Supplied data
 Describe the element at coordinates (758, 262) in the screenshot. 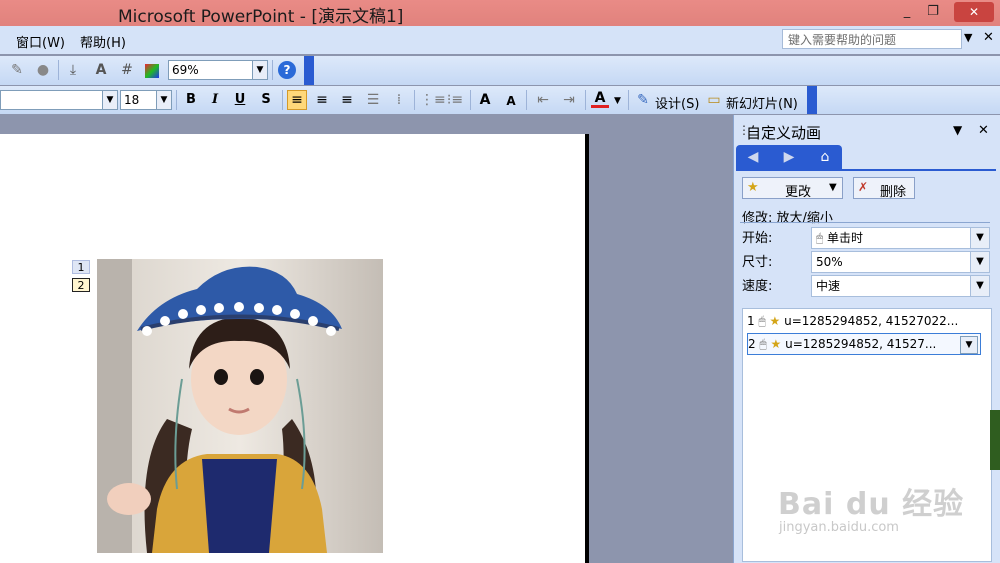

I see `size-label: 尺寸:` at that location.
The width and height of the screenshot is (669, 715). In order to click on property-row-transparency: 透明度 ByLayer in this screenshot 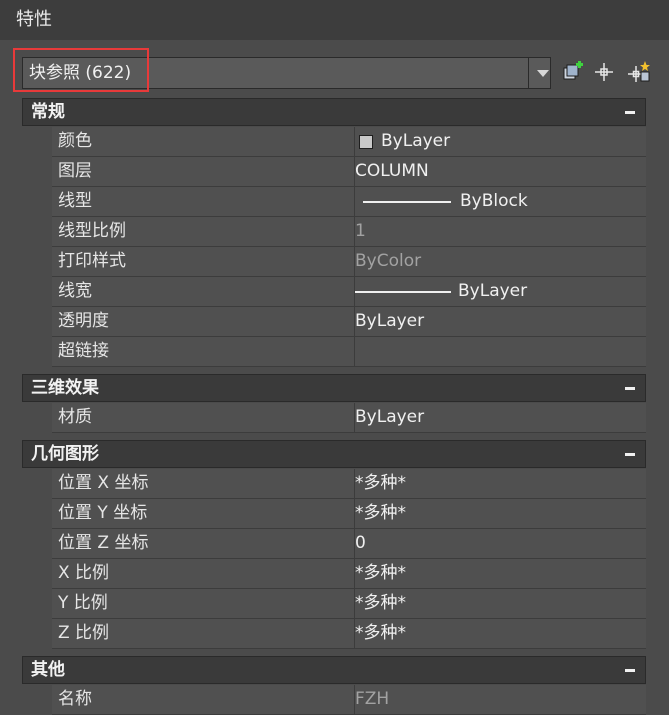, I will do `click(334, 322)`.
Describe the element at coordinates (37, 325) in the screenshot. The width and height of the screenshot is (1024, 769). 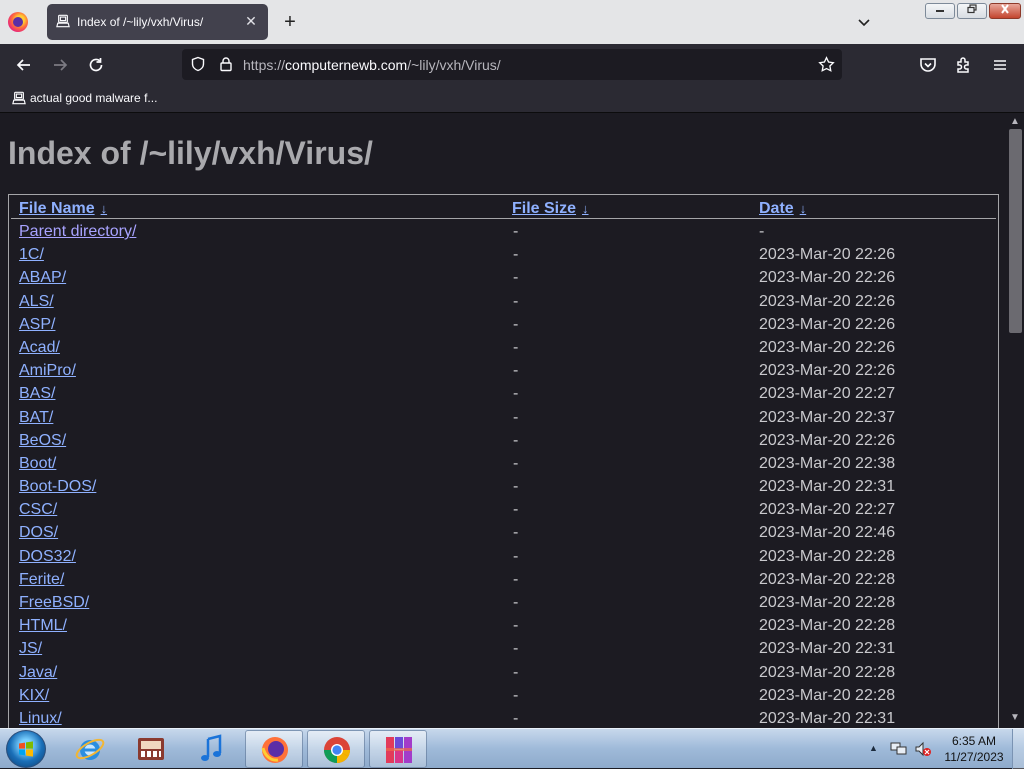
I see `file-link: ASP/` at that location.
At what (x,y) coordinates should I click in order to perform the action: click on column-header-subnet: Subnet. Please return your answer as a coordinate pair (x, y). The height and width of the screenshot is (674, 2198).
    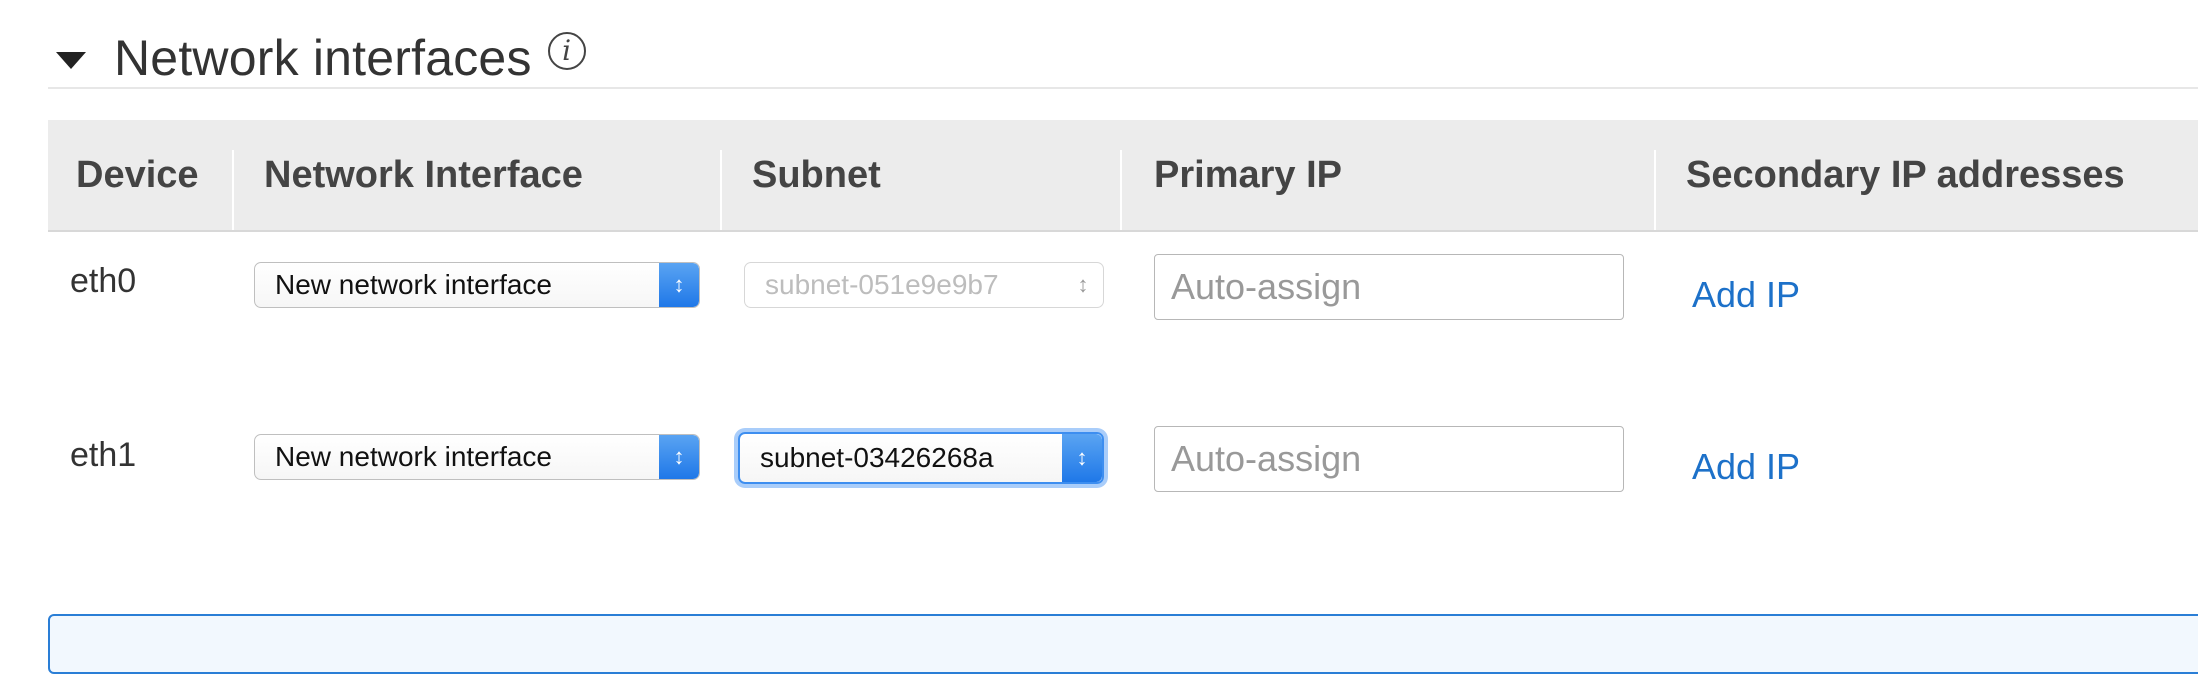
    Looking at the image, I should click on (816, 174).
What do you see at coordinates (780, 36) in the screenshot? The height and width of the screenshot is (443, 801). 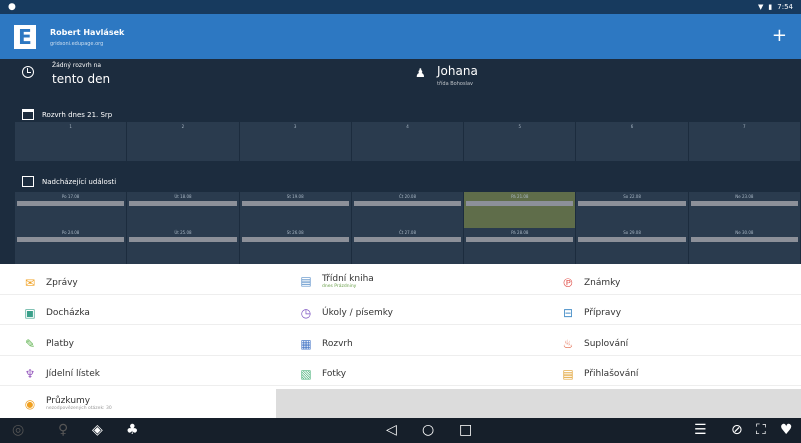 I see `plus-icon: +` at bounding box center [780, 36].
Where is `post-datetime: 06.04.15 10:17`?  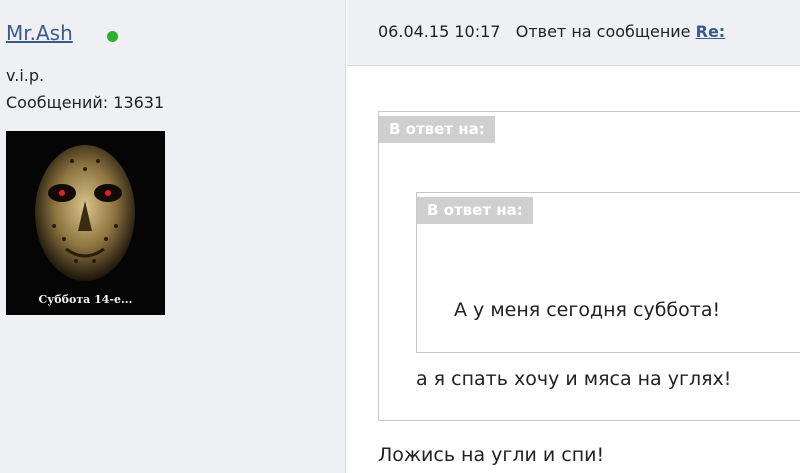
post-datetime: 06.04.15 10:17 is located at coordinates (440, 32).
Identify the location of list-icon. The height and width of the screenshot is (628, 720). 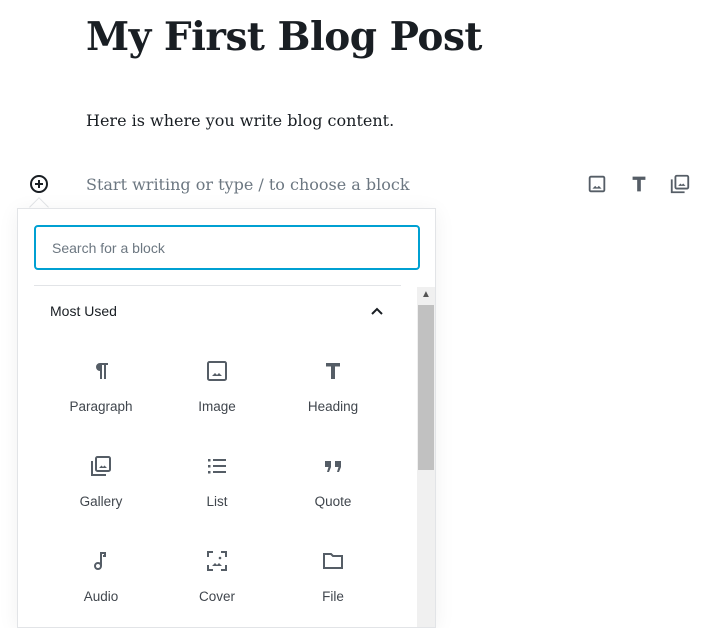
(217, 466).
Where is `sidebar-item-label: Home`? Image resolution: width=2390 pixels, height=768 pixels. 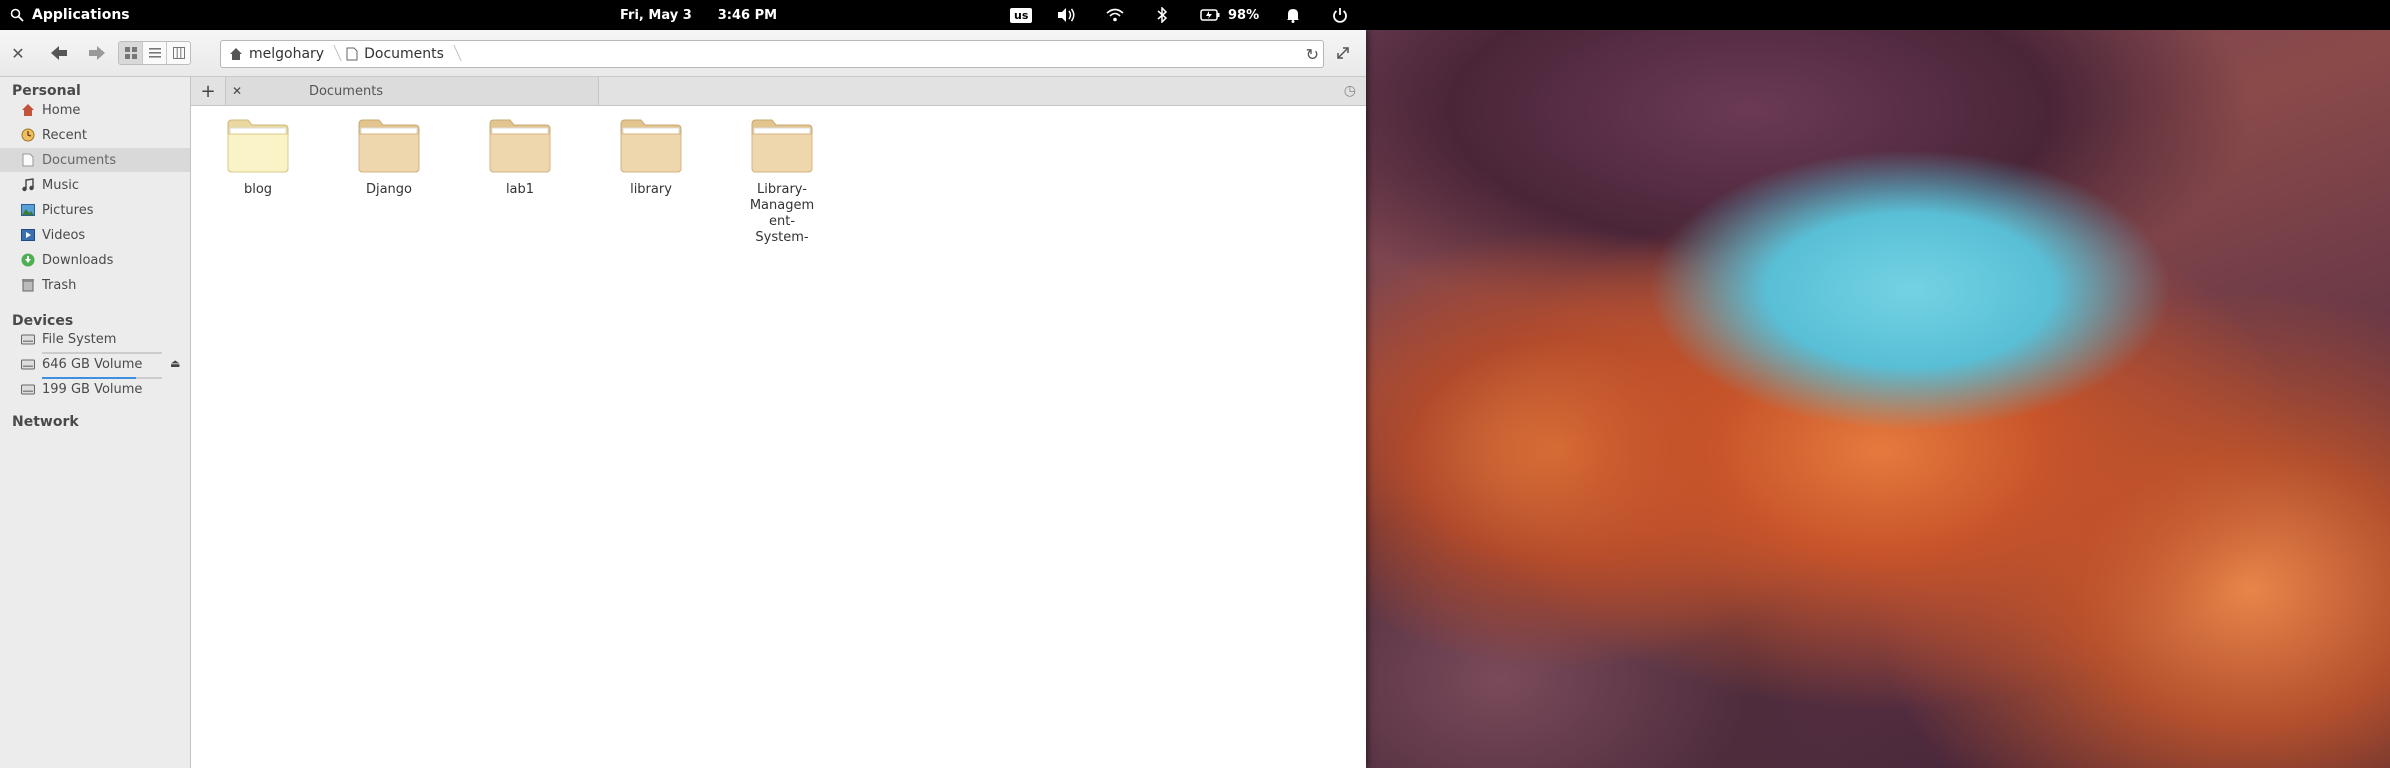 sidebar-item-label: Home is located at coordinates (62, 110).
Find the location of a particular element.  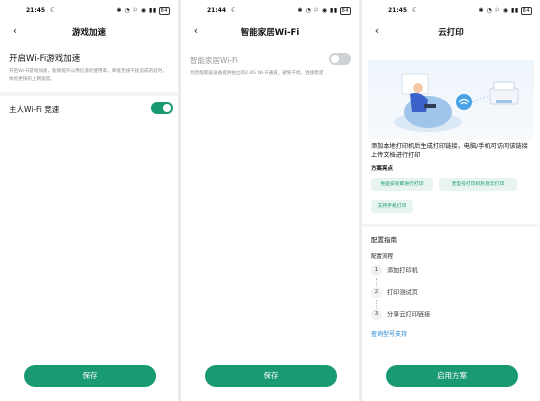

status-bar: 21:44 ☾ ✱ ◔ ⚐ ◉ ▮▮ 84 is located at coordinates (270, 12).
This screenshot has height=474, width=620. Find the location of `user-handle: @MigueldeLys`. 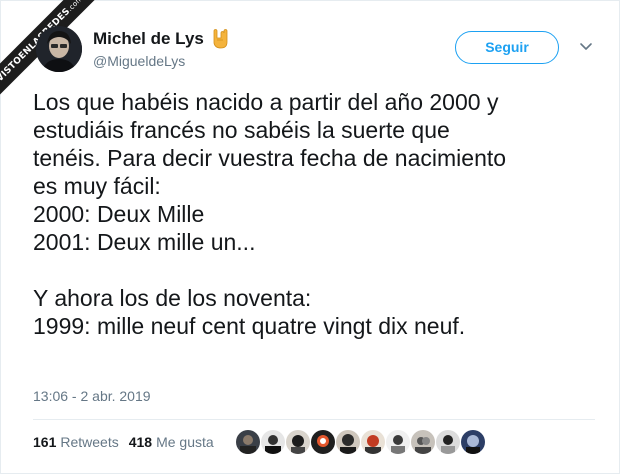

user-handle: @MigueldeLys is located at coordinates (139, 61).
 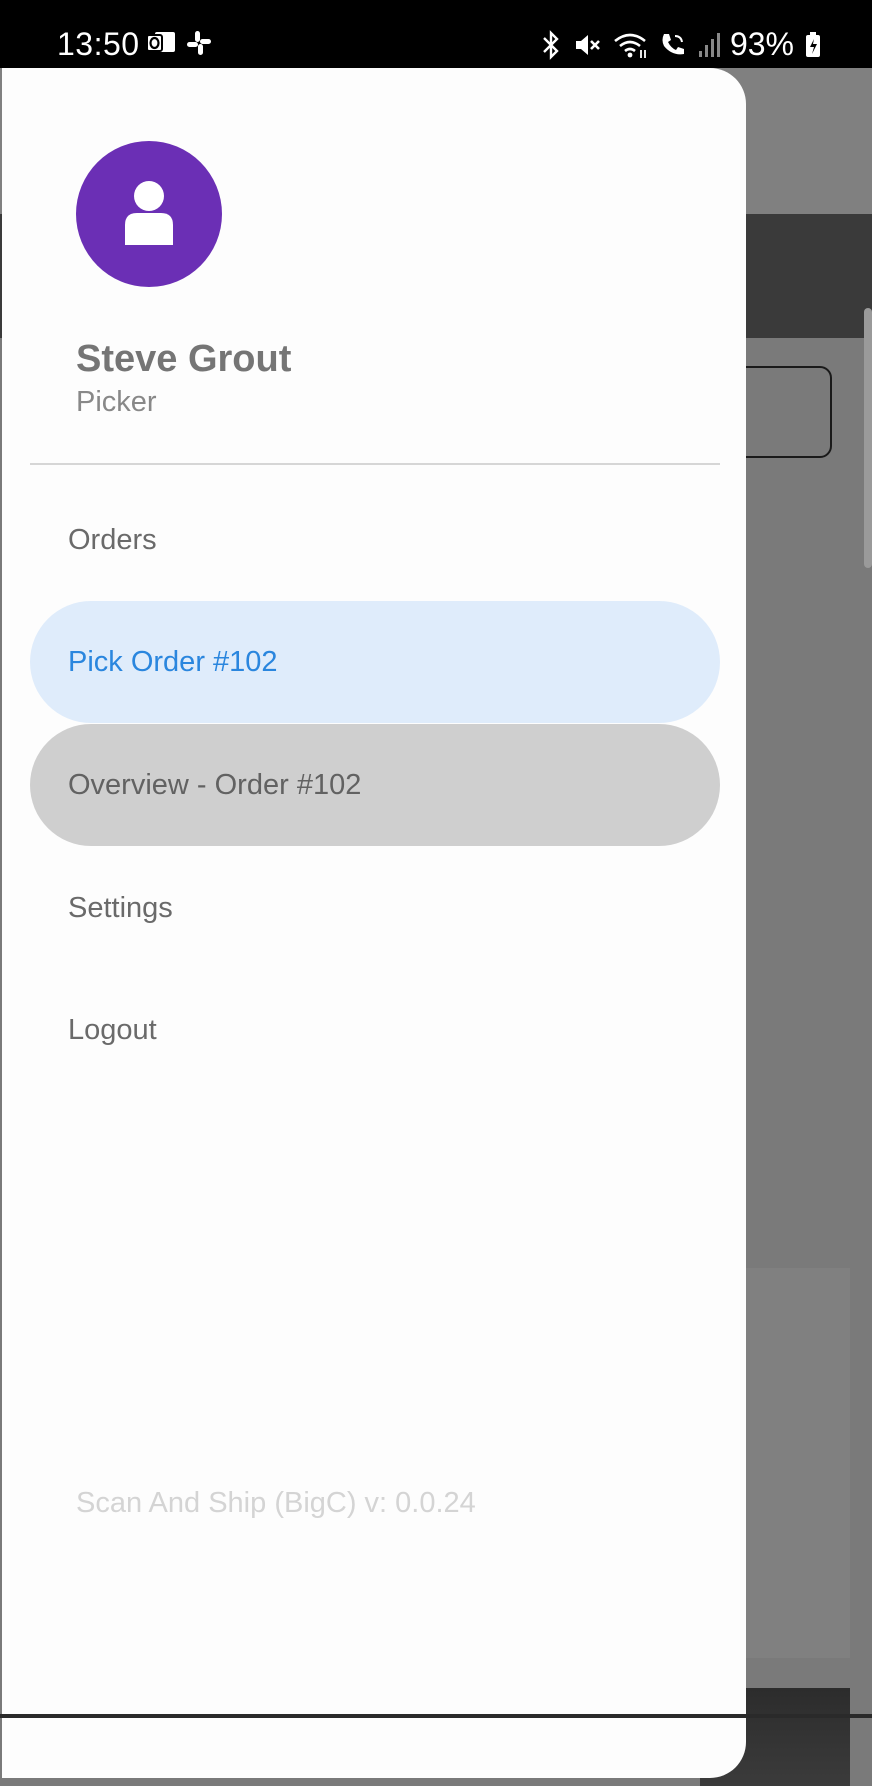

Instruction
Render the listing, from the line containing "Find the location of a particular element." through the end of the listing, as a JSON list of strings with one string per line. Omit blank lines and leave out the pictures.

Worked solution
[
  "Find the location of a particular element.  ",
  "status-bar: 21:44 ☾ ✱ ◔ ⚐ ◉ ▮▮ 84 is located at coordinates (270, 12).",
  "This screenshot has height=474, width=620. Find the location of `user-handle: @MigueldeLys`. ",
  "user-handle: @MigueldeLys is located at coordinates (139, 61)."
]